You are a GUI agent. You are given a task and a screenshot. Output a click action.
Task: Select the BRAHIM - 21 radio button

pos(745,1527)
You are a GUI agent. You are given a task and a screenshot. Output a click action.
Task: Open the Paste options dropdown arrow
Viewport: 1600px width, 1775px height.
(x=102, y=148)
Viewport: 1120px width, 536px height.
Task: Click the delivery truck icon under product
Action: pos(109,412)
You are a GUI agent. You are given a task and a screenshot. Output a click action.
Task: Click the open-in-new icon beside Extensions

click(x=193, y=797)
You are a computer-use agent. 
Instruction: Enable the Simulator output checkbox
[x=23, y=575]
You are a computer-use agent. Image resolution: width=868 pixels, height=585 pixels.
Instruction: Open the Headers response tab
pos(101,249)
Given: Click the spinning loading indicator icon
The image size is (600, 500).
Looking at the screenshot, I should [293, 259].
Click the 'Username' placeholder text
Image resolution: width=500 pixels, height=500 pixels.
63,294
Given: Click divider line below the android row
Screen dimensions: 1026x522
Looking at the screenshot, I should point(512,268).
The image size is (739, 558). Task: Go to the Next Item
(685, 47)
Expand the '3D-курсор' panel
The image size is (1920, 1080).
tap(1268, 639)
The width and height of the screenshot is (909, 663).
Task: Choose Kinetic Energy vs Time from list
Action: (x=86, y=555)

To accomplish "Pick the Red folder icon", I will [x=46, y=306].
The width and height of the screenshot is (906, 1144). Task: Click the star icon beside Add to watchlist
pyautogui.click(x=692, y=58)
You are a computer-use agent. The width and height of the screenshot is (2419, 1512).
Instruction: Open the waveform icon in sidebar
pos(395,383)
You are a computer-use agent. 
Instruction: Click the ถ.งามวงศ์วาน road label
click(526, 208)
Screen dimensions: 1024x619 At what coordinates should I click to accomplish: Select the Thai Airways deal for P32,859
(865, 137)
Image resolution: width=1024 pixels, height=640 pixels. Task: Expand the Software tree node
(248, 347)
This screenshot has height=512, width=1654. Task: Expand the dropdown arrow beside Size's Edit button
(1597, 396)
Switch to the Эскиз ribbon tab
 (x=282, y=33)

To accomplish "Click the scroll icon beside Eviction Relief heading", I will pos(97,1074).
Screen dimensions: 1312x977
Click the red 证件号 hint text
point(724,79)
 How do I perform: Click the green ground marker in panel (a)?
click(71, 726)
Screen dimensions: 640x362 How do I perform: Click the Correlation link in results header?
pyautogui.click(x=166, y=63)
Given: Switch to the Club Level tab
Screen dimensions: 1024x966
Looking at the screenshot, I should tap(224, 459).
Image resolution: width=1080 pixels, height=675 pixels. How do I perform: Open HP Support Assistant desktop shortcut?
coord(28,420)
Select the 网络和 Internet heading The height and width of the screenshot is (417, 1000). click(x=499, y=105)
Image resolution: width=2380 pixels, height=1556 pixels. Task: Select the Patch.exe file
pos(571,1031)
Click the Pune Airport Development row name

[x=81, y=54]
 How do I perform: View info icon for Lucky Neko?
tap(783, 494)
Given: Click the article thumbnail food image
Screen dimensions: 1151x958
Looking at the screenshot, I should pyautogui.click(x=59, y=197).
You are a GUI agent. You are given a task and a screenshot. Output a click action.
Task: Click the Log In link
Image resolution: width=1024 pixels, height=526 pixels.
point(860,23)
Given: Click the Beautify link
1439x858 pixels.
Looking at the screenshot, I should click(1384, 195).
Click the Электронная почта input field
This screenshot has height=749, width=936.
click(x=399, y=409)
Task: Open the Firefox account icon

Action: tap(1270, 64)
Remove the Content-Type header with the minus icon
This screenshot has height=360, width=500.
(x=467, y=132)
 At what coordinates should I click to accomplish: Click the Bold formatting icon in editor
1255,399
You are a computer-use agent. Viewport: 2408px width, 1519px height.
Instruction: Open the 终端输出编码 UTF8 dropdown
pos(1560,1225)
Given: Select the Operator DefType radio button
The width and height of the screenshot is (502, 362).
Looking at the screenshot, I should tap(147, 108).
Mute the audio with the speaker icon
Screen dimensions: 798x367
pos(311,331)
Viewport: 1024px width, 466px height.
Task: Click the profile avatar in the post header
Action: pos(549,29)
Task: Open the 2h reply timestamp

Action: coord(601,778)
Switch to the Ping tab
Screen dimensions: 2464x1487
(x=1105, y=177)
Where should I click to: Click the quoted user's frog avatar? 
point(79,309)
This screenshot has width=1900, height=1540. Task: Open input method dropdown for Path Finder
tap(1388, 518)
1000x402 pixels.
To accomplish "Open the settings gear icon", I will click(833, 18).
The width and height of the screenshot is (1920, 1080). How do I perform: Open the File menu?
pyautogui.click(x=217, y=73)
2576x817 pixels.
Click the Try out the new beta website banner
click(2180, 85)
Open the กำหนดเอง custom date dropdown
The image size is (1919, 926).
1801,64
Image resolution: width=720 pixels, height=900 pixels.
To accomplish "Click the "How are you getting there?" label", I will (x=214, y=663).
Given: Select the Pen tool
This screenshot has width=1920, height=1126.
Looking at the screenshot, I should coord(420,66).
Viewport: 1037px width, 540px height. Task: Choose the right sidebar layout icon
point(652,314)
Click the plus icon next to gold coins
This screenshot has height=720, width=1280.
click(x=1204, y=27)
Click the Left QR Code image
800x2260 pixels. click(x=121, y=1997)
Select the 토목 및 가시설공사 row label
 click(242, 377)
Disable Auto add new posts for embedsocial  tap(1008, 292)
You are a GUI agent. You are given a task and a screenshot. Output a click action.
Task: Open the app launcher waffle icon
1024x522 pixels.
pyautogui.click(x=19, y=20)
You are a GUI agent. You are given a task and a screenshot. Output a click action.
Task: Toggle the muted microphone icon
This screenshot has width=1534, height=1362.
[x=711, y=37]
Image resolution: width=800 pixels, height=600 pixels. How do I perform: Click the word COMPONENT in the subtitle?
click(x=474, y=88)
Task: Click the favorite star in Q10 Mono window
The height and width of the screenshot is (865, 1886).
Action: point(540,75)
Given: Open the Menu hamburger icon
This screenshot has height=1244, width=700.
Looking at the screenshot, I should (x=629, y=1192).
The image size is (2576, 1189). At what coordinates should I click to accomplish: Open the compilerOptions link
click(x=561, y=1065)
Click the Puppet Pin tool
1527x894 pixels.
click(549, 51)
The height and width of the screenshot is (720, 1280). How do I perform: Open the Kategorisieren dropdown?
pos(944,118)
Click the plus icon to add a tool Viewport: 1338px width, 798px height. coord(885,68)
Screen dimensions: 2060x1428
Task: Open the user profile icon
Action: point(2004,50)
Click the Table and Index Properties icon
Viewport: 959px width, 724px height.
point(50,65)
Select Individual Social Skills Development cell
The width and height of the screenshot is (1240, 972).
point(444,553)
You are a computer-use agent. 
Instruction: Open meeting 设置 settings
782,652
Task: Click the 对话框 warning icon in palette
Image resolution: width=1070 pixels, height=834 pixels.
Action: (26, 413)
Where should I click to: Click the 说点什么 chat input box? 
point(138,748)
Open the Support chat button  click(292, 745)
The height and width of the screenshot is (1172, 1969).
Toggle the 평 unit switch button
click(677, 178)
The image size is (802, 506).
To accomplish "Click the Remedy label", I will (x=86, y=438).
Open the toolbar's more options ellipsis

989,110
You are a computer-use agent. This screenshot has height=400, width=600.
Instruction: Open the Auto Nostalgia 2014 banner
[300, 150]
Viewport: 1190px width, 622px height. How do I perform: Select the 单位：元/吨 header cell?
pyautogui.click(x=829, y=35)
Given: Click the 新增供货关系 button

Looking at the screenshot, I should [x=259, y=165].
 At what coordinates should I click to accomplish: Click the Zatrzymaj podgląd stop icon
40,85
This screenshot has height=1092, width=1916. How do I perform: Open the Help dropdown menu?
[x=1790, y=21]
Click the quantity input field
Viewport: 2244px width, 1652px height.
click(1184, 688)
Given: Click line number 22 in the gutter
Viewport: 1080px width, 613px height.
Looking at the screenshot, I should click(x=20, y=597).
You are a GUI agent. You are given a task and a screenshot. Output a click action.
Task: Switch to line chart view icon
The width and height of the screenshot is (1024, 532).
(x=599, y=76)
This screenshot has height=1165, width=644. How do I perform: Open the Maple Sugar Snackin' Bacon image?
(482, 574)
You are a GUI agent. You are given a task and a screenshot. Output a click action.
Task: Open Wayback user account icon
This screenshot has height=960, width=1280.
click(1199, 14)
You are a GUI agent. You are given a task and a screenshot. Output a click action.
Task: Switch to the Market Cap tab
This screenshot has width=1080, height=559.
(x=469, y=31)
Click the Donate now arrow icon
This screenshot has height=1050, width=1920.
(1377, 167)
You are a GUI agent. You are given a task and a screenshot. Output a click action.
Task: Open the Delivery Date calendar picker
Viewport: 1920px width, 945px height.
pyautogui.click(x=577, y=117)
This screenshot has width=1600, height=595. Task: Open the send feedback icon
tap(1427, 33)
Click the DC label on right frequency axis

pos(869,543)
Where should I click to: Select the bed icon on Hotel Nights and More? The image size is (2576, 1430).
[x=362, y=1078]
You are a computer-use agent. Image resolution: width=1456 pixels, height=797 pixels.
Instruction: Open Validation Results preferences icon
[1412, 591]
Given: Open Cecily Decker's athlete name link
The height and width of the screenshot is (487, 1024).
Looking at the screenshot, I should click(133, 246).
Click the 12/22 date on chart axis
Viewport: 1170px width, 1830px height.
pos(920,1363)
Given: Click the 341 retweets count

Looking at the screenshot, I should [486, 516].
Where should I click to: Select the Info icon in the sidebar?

+ + + + + + +

Can you reproduce everything in the entries above, from the line containing "1000x402 pixels." down to the line containing "800x2260 pixels. click(x=121, y=1997)", with both of those lines included and nothing changed?

1000x402 pixels.
To accomplish "Open the settings gear icon", I will click(833, 18).
The width and height of the screenshot is (1920, 1080). How do I perform: Open the File menu?
pyautogui.click(x=217, y=73)
2576x817 pixels.
Click the Try out the new beta website banner
click(2180, 85)
Open the กำหนดเอง custom date dropdown
The image size is (1919, 926).
1801,64
Image resolution: width=720 pixels, height=900 pixels.
To accomplish "Click the "How are you getting there?" label", I will (x=214, y=663).
Given: Select the Pen tool
This screenshot has width=1920, height=1126.
Looking at the screenshot, I should coord(420,66).
Viewport: 1037px width, 540px height. Task: Choose the right sidebar layout icon
point(652,314)
Click the plus icon next to gold coins
This screenshot has height=720, width=1280.
click(x=1204, y=27)
Click the Left QR Code image
800x2260 pixels. click(x=121, y=1997)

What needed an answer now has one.